I didn’t see the gateway when I left school, but I got a flash light.

This is the second (and last) part of a simple review of the first 30 years of my life.

First job (23 – 25)

Choosing your first job was supposed to be a very important decision, but I left that decision to someone else – a relative recommended me to a company where there was a vacancy in IT department, I took it without asking what I would be doing.

Turns out it was about writing software, which I had very few experience and even fewer interest.
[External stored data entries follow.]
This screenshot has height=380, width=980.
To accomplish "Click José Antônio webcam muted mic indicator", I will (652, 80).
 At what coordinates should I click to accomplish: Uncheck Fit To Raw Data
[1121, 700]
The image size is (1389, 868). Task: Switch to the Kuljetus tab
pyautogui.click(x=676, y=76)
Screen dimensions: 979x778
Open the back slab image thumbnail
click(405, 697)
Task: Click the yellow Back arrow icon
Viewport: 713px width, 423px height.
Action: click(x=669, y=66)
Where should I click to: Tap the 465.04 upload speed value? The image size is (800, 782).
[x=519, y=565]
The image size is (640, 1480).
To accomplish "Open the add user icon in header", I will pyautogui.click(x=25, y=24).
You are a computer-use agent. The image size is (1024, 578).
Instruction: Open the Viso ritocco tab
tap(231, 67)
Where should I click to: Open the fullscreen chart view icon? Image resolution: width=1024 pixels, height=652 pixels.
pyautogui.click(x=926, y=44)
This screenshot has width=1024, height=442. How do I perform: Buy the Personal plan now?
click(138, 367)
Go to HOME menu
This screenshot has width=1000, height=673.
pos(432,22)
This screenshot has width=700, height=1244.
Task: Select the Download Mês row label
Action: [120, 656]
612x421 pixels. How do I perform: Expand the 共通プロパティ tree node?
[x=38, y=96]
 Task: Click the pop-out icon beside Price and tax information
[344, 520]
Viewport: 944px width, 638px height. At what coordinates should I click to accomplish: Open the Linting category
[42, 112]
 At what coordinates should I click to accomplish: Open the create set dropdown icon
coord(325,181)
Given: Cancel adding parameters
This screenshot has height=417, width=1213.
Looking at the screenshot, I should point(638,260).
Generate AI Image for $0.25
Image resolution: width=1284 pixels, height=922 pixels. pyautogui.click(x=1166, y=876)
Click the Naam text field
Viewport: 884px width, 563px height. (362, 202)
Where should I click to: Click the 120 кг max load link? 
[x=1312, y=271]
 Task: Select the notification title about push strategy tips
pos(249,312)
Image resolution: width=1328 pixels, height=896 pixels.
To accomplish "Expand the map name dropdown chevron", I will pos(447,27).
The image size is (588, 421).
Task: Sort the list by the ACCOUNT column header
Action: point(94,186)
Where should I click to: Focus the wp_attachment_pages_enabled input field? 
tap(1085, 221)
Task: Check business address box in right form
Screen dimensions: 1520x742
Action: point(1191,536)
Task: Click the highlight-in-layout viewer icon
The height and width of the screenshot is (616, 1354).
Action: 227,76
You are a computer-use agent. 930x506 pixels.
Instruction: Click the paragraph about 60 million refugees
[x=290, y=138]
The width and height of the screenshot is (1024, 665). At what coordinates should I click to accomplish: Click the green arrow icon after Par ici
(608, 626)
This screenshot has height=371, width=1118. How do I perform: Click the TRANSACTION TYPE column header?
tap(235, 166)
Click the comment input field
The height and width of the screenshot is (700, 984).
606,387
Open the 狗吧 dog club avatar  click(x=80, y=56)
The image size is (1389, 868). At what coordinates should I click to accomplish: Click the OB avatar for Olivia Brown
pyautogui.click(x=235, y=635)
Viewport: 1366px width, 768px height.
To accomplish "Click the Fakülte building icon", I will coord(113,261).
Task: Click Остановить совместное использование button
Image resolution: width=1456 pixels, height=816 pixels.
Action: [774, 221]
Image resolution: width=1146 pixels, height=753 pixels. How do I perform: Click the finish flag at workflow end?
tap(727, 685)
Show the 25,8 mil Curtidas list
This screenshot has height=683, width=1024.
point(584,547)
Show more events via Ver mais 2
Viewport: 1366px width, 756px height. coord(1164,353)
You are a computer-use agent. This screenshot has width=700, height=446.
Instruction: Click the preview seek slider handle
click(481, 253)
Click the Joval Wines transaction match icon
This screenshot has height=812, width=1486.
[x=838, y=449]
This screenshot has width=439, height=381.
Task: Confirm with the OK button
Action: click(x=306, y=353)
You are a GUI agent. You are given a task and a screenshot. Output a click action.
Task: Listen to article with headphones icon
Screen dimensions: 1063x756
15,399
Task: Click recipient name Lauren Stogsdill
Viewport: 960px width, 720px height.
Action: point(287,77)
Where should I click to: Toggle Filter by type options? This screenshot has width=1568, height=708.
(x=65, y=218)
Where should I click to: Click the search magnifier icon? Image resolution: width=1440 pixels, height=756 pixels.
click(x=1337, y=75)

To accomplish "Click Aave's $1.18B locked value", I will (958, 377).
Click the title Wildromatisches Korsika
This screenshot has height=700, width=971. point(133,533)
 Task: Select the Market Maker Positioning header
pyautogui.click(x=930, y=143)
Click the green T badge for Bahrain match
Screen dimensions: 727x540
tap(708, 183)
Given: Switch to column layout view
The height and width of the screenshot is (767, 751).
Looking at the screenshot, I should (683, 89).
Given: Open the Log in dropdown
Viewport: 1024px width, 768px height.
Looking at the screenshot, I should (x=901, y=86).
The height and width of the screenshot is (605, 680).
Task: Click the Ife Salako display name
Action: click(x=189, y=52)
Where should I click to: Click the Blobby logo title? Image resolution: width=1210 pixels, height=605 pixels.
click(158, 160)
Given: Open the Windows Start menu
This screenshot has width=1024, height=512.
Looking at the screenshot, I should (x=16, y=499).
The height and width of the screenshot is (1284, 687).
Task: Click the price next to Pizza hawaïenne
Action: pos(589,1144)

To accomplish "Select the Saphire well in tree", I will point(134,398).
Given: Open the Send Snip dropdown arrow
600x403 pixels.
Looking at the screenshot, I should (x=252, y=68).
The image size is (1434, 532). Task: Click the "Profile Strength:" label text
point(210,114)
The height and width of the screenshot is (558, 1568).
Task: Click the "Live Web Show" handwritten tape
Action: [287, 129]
The people I met were very nice (and I am still in touch with some of them), but I had no expectation about the job at that point.

It might work for others, but not me

I needed to learn the programming stuff.

My colleagues suggested several books to me, I guess that’s how they learned it from. Those books are in Chinese, some of them translated from books in English, some written by Chinese. I found them very hard to follow – terms are not consistent, bad structure of contents, seemed the translator/writer had no idea what they were talking about.

Thank you, Jesse Liberty

Then one day I ran into a video tutorial teaching the C# programming language by Jesse Liberty, it was in English but I could understand most of them and followed along 1. I watched the tutorial every evening when I got home from work, at the same time I was reading the book Programming C#, 4th Edition, also authored by Jesse Liberty.

They made so much sense!

I continued reading two other books Programming ASP.NET, 3rd Edition (by Jesse Liberty) and Applied Microsoft .NET Framework Programming (by Jeffery Richter), very happy with them and never read a translated technical book ever since.

I realized I learn much more effectively when learning from first-hand (non-translated) materials, than from materials other people trying to make sense of their own understanding (translated).

I’m not seeing that as an excuse of me got nothing out of school, but it’s possible.

Stumbling upon a good tutorial was accidental, knowing what makes me learning better was accidental, but then seeking for more is intentional.

I never thought reading was fun

Then I paid a lot of attention into technical books, and realized there are many good publishers – O’Reilly, Addison Wesley, Apress, Microsoft Press, Manning, PragProg, and good authors; and there are bad ones. I tried to stay with the good ones and avoid the bad ones.

Looking back, I was very lucky to read the first 3 technical books written by very good authors (Jesse Liberty, Jeffrey Richter) and published by good publishers (O’Reilly, MS Press).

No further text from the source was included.